**What you should do**
Each line holding the word "Radisson" must appear in the answer, copied from the entries.

Stored records:
━━━━━━━━

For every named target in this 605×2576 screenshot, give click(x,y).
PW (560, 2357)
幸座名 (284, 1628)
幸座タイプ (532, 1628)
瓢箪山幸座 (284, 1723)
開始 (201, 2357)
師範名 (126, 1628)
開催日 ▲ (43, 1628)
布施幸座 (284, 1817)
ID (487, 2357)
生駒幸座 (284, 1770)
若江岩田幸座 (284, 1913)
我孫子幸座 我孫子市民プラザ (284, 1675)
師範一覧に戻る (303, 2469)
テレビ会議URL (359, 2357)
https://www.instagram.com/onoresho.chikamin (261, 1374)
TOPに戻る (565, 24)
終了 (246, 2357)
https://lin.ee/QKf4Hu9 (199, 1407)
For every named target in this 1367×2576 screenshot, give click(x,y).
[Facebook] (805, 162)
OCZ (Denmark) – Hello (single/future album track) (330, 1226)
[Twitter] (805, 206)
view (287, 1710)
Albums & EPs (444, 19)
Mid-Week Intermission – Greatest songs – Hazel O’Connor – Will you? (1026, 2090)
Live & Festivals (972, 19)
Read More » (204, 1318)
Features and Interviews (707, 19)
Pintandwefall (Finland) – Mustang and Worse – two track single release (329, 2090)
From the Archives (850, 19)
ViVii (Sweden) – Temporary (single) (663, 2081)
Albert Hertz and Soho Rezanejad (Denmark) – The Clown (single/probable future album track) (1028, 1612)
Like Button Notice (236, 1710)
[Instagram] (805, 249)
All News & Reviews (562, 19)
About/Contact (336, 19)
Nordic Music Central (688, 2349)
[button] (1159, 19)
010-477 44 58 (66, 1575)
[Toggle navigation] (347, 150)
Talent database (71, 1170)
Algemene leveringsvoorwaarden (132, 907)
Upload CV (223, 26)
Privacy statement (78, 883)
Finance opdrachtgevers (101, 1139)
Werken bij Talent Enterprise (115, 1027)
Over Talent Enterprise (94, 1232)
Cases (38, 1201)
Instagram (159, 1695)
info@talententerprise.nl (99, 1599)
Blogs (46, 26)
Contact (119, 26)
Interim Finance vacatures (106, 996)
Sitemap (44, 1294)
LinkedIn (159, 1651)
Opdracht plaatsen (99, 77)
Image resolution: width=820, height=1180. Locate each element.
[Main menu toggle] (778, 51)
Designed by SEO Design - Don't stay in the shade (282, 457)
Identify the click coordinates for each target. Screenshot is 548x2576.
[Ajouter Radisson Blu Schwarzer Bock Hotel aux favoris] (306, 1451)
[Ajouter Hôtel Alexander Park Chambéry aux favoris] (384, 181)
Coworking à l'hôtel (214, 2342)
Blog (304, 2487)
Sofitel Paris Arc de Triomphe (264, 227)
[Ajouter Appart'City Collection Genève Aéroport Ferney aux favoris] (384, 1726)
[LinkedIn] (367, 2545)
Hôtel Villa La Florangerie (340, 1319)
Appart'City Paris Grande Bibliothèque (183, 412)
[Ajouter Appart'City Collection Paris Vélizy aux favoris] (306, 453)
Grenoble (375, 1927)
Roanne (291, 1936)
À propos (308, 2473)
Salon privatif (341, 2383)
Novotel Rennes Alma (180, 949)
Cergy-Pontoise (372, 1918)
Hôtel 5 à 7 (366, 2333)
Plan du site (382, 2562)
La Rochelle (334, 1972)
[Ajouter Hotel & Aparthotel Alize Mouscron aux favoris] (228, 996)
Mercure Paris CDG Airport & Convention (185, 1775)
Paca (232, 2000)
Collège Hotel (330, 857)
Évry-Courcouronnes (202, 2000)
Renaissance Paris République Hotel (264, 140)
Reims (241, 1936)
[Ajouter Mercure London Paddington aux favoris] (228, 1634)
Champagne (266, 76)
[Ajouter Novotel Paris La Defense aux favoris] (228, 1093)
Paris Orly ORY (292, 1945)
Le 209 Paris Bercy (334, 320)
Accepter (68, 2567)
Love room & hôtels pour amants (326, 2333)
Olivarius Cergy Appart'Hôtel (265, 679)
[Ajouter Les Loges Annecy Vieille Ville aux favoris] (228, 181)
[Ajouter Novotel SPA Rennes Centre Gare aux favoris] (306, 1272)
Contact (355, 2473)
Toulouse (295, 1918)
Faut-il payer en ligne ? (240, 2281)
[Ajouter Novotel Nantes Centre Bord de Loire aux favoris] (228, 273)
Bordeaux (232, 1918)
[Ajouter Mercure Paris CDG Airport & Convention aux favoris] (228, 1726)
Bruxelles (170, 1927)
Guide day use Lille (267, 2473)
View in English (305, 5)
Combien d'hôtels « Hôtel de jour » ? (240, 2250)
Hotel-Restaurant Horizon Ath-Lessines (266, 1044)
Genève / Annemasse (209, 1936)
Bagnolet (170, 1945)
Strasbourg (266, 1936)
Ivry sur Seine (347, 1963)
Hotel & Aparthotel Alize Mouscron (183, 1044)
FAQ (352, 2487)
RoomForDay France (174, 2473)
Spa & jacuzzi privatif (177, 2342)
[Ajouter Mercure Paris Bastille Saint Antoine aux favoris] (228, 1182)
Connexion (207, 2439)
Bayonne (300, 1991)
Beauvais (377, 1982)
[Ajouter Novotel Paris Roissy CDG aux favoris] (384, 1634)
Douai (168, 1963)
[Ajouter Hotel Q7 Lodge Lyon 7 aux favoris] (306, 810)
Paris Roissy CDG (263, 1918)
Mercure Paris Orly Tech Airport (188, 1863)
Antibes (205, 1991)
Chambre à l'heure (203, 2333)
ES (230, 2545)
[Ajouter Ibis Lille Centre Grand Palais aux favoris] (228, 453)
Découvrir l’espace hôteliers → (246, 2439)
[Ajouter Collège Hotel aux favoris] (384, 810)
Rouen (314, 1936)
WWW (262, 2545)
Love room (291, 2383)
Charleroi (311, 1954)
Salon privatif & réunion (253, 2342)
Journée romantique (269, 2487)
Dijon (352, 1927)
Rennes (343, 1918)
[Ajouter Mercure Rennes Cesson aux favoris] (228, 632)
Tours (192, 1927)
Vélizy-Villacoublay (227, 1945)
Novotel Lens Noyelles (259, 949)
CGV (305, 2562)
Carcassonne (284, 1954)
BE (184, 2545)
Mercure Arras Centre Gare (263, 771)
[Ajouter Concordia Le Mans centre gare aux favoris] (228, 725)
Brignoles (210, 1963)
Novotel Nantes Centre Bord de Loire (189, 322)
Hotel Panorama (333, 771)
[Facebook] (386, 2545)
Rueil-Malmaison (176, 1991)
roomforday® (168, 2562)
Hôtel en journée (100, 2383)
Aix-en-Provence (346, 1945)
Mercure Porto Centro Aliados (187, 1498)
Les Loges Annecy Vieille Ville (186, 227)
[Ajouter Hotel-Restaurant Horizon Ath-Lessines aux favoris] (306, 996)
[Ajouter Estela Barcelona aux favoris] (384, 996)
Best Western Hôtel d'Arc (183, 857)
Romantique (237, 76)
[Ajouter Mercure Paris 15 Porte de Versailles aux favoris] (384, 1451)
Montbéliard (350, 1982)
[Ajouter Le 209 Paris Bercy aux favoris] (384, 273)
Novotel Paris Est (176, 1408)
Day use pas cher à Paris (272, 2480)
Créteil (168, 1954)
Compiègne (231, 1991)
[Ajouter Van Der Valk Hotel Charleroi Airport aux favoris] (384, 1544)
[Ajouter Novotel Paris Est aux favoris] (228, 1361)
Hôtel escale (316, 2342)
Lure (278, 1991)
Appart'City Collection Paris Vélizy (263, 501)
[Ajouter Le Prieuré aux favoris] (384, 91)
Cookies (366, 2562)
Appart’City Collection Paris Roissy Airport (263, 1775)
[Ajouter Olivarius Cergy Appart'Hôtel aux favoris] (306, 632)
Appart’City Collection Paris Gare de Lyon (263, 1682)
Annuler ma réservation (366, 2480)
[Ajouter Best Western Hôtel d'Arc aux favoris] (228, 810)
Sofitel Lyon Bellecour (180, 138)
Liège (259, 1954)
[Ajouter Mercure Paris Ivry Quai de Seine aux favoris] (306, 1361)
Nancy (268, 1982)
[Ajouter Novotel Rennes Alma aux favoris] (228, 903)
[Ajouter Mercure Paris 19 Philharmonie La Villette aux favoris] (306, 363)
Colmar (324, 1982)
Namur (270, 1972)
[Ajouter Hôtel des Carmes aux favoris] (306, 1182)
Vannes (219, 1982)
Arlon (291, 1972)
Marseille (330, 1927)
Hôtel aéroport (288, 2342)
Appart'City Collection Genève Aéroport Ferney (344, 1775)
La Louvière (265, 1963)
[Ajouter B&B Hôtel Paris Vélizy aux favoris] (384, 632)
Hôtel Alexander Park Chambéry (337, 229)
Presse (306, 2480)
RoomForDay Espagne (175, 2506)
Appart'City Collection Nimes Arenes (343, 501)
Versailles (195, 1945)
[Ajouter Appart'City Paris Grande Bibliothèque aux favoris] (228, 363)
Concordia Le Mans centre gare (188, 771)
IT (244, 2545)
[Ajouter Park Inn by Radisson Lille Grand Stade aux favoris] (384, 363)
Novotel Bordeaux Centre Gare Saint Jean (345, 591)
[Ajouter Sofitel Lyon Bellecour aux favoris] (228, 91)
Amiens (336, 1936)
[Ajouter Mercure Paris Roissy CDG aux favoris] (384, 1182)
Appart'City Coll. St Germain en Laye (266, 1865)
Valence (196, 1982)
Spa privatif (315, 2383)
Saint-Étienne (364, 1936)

━━━━━━━━

**Task solution**
[Ajouter Radisson Blu Schwarzer Bock Hotel aux favoris] (306, 1451)
[Ajouter Park Inn by Radisson Lille Grand Stade aux favoris] (384, 363)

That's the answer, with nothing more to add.